(Collection entries)

------------------------------------------------------------

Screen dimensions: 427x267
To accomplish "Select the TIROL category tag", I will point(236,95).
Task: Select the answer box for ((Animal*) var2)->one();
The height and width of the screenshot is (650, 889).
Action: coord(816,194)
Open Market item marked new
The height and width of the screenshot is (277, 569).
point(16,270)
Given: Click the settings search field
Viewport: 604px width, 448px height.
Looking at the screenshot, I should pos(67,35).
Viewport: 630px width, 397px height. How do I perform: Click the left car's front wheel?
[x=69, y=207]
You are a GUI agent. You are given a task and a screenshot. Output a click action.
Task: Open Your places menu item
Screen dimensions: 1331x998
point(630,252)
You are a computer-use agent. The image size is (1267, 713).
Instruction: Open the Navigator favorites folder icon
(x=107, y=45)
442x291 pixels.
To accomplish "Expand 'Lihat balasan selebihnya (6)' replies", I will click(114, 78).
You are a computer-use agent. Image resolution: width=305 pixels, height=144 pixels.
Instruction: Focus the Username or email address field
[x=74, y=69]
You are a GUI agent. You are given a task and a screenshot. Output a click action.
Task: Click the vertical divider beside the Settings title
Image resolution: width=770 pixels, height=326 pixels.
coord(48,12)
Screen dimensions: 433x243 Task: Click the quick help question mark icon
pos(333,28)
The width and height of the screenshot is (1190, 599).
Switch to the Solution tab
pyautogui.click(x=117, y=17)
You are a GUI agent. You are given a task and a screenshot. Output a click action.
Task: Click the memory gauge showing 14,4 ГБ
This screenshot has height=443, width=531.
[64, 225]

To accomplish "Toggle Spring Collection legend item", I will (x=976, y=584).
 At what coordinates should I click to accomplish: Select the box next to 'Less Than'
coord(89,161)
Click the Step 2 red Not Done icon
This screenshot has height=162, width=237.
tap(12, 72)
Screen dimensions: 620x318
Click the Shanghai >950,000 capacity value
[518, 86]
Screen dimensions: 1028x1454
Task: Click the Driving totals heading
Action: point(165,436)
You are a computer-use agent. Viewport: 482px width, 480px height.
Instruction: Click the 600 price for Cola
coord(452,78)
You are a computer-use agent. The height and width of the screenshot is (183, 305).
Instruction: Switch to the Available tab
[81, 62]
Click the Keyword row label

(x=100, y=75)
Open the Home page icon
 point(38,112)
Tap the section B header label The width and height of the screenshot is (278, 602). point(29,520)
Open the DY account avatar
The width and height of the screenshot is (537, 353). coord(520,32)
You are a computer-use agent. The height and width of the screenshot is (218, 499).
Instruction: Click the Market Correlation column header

------------------------------------------------------------

■ Problem to work on: All of the data above needs to be given again exactly.

■ Response for this exercise:
Screen dimensions: 427x267
To accomplish "Select the TIROL category tag", I will point(236,95).
Task: Select the answer box for ((Animal*) var2)->one();
The height and width of the screenshot is (650, 889).
Action: coord(816,194)
Open Market item marked new
The height and width of the screenshot is (277, 569).
point(16,270)
Given: Click the settings search field
Viewport: 604px width, 448px height.
Looking at the screenshot, I should pos(67,35).
Viewport: 630px width, 397px height. How do I perform: Click the left car's front wheel?
[x=69, y=207]
You are a GUI agent. You are given a task and a screenshot. Output a click action.
Task: Open Your places menu item
Screen dimensions: 1331x998
point(630,252)
You are a computer-use agent. The image size is (1267, 713).
Instruction: Open the Navigator favorites folder icon
(x=107, y=45)
442x291 pixels.
To accomplish "Expand 'Lihat balasan selebihnya (6)' replies", I will click(114, 78).
You are a computer-use agent. Image resolution: width=305 pixels, height=144 pixels.
Instruction: Focus the Username or email address field
[x=74, y=69]
You are a GUI agent. You are given a task and a screenshot. Output a click action.
Task: Click the vertical divider beside the Settings title
Image resolution: width=770 pixels, height=326 pixels.
coord(48,12)
Screen dimensions: 433x243 Task: Click the quick help question mark icon
pos(333,28)
The width and height of the screenshot is (1190, 599).
Switch to the Solution tab
pyautogui.click(x=117, y=17)
You are a GUI agent. You are given a task and a screenshot. Output a click action.
Task: Click the memory gauge showing 14,4 ГБ
This screenshot has height=443, width=531.
[64, 225]

To accomplish "Toggle Spring Collection legend item", I will (x=976, y=584).
 At what coordinates should I click to accomplish: Select the box next to 'Less Than'
coord(89,161)
Click the Step 2 red Not Done icon
This screenshot has height=162, width=237.
tap(12, 72)
Screen dimensions: 620x318
Click the Shanghai >950,000 capacity value
[518, 86]
Screen dimensions: 1028x1454
Task: Click the Driving totals heading
Action: point(165,436)
You are a computer-use agent. Viewport: 482px width, 480px height.
Instruction: Click the 600 price for Cola
coord(452,78)
You are a computer-use agent. The height and width of the screenshot is (183, 305).
Instruction: Switch to the Available tab
[81, 62]
Click the Keyword row label

(x=100, y=75)
Open the Home page icon
 point(38,112)
Tap the section B header label The width and height of the screenshot is (278, 602). point(29,520)
Open the DY account avatar
The width and height of the screenshot is (537, 353). coord(520,32)
You are a computer-use agent. The height and width of the screenshot is (218, 499).
Instruction: Click the Market Correlation column header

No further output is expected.